Review Summary: The missing link.
Ever sit and listen to a band like Converge, or maybe Zao, and just wonder how in the world the sonic blueprint created in 1981 by the legendary Minor Threat morphed into such a cacophonous wall of hardcore aggression? No? Well, I guess I'm alone on that one.
But I'm sure curiosity has struck you at some point in your musical ventures, regarding hardcore's evolution and fusion with metal, and just where it all started getting so goddamn
intense. Sure, Integrity brought hardcore and metal together with their monolithic debut, Those Who Fear Tomorrow, and Rorschach took it even further with their additions of dissonance and noise. And you can look as early as 1984 with the band Siege, and the birth of thrashcore. But what about the monstrous vocals, the extreme speed riffing and noisy chaos? All traits so common today. Surely it didn't just happen over night.

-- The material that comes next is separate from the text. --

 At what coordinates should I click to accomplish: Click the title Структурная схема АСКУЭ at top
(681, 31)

Well, it did. Sort of. This is where Acme comes in. A short lived German act from the now-legendary Bremen scene in the early 1990's. Acme were, well, they were angry.
Really angry. And they proved it wasn't just a facade. Taking the harsh, noisy hardcore styling of bands like Infest, adding influences from grindcore and metallic hardcore, they brought metalcore to the next level of intensity.

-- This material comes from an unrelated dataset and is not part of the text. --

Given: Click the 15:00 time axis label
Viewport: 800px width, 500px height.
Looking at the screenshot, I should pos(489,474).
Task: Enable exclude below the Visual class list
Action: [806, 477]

Relentless drumming, savagely sharp and massive riffing, and an absolute beast of a vocalist (dude makes Jacob Bannon sound like a parakeet rather than a pterodactyl by comparison) all contributed to their forward stepping of the genre. Yet, as with all metalcore, they knew how to retain an atmosphere of darkness. Through this, they helped bring metalcore to its final frontier.
To Reduce the Choir to One Soloist is a compilation of everything they produced during their short (but important) career as a hardcore band. And while they may not have had the most prolific career, this release marks a huge stepping stone in metalcore history, and absolutely deserves a spot in any fan's collection.